WHAT YOU WILL DO: Copy whichever lines of the data hold the word "column".

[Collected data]
◇ ◇ ◇ ◇ ◇ ◇ ◇

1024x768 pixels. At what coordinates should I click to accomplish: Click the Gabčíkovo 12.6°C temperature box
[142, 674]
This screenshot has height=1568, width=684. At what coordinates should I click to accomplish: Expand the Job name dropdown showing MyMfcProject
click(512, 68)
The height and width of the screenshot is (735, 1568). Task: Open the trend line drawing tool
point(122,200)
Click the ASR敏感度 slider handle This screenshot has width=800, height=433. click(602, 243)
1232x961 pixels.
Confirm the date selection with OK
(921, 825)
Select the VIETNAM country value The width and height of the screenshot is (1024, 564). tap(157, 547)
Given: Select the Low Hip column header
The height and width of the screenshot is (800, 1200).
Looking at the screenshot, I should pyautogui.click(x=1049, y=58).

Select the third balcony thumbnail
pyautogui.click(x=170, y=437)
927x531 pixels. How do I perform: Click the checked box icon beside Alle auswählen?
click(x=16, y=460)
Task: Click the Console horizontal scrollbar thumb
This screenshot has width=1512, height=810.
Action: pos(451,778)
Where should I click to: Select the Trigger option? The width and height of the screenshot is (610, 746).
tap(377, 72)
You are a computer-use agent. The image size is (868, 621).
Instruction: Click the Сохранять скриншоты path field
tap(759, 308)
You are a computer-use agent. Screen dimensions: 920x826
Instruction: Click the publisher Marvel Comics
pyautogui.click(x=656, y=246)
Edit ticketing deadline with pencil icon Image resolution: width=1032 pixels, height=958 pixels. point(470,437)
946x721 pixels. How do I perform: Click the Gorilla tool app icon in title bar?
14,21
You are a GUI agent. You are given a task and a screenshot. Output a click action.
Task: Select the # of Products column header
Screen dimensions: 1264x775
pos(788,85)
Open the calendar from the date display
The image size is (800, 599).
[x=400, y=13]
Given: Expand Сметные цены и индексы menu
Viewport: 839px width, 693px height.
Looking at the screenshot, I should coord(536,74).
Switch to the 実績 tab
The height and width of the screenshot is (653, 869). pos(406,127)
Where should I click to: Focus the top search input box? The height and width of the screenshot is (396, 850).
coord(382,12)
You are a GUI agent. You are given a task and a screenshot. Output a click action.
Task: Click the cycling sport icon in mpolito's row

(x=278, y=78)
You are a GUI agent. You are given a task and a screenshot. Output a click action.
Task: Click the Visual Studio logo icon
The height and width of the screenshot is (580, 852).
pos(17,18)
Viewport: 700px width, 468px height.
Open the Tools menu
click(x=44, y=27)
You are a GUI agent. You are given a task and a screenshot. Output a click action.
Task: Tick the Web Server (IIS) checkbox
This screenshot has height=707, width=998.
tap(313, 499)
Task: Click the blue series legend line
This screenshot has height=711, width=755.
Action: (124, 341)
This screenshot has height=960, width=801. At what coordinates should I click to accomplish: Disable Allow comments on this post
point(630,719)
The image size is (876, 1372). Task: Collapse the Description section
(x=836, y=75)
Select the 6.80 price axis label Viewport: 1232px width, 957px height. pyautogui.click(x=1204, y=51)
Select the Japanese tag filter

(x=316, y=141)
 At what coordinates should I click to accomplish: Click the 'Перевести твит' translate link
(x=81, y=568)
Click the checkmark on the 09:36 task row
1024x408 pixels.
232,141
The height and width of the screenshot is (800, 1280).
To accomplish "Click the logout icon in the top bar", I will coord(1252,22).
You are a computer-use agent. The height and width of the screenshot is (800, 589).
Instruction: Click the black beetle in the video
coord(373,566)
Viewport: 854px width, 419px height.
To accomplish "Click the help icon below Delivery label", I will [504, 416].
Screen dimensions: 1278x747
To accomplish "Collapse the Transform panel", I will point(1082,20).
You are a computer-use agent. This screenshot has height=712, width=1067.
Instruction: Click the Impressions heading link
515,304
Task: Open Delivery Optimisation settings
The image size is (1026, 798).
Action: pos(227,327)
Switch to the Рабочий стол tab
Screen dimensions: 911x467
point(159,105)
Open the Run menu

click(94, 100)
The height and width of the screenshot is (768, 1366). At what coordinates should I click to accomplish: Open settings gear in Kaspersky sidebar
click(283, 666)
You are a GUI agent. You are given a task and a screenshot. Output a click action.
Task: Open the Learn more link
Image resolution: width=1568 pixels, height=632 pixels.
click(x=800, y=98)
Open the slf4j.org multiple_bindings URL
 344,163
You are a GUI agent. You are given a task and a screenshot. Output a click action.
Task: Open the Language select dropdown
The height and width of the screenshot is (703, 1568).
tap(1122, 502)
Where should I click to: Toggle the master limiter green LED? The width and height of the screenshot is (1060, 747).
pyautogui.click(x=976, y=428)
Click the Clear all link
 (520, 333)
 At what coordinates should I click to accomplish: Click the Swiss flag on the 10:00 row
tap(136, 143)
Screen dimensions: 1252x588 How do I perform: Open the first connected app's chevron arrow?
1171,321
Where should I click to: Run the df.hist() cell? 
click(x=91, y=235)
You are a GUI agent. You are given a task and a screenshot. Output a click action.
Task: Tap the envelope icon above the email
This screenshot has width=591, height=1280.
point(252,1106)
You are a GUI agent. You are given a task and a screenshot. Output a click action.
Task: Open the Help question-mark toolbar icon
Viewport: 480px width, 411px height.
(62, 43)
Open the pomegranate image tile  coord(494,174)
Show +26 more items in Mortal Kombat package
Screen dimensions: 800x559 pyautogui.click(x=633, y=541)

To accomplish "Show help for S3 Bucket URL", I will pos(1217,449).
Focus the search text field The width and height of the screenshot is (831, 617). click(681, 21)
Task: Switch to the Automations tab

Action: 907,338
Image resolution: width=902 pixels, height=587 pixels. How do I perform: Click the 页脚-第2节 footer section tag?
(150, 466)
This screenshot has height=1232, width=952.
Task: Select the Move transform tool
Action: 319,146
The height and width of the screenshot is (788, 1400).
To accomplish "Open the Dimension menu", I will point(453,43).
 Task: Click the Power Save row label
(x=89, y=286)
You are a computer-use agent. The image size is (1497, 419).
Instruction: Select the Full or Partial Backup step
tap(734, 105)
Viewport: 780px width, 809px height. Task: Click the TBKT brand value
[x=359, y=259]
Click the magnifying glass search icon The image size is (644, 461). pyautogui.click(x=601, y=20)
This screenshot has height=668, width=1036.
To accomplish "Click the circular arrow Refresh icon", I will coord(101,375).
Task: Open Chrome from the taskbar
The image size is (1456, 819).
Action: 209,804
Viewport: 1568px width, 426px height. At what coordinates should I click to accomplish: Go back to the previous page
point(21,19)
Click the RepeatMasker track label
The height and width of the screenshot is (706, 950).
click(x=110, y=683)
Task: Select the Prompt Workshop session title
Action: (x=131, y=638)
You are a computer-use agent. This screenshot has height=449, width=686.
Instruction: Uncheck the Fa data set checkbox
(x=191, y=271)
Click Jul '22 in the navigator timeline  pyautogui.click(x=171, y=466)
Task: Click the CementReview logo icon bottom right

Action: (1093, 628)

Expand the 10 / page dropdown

◇ ◇ ◇ ◇ ◇ ◇ ◇

EXERCISE RESULT:
Given: Select the Low Hip column header
Task: Select the # of Products column header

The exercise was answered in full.